WORK TO BE COMPLETED:
Copy the lines of the records starting at the line that contains "The image size is (1456, 819)." and ending at the line that contains "Looking at the screenshot, I should (x=1091, y=725).", with both of those lines included. Reproduce them without any change.

EXTRACTED DATA:

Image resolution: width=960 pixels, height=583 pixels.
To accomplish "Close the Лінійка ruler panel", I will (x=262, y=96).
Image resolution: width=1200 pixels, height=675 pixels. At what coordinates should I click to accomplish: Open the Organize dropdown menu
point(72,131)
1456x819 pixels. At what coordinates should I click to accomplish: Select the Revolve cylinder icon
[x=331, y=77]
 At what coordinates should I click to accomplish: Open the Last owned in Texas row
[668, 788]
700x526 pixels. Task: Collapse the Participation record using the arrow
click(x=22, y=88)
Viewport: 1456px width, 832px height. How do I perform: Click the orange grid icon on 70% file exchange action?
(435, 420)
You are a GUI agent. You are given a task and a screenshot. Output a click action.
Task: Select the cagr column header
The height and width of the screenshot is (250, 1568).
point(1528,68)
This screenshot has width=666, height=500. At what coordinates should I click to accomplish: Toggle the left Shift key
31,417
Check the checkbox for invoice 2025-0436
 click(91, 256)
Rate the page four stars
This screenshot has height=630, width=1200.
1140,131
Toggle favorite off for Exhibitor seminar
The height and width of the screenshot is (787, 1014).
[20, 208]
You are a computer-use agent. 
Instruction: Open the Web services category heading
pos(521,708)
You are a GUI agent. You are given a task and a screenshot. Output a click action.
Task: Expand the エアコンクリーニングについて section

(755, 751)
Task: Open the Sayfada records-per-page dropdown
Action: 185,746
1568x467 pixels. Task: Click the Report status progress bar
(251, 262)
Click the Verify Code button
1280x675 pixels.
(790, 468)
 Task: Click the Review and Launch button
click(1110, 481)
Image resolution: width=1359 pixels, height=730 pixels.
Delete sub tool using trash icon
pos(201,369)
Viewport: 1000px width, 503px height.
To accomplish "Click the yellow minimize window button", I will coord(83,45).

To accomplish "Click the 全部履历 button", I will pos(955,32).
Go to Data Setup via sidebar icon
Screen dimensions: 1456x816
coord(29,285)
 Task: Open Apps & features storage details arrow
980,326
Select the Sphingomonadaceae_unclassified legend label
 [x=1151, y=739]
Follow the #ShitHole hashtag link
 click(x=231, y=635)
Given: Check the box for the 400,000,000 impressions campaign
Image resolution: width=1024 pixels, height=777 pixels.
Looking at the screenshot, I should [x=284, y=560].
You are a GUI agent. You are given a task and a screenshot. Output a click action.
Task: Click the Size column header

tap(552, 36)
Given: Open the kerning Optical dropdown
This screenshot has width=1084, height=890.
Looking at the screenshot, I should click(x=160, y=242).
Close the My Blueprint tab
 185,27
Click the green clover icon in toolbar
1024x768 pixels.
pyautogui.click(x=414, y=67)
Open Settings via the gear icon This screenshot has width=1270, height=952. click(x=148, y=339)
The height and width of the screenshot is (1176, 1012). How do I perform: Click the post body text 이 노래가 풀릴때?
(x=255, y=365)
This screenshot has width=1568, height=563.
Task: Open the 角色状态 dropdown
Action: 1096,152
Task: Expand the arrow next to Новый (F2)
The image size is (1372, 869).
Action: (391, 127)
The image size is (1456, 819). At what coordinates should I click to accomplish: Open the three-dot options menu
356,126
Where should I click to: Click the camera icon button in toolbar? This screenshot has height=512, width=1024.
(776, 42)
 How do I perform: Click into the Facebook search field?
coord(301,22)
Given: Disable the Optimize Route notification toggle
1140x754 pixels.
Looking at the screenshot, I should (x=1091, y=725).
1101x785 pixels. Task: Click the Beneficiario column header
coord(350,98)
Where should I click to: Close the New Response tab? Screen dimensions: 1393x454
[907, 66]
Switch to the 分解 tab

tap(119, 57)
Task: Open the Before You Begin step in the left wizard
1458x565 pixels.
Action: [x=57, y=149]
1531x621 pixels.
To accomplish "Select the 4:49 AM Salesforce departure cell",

FULL SOLUTION:
The image size is (1456, 819). At what coordinates should I click to accomplish: Open the three-dot options menu
356,126
Where should I click to: Click the camera icon button in toolbar? This screenshot has height=512, width=1024.
(776, 42)
 How do I perform: Click into the Facebook search field?
coord(301,22)
Given: Disable the Optimize Route notification toggle
1140x754 pixels.
Looking at the screenshot, I should (x=1091, y=725).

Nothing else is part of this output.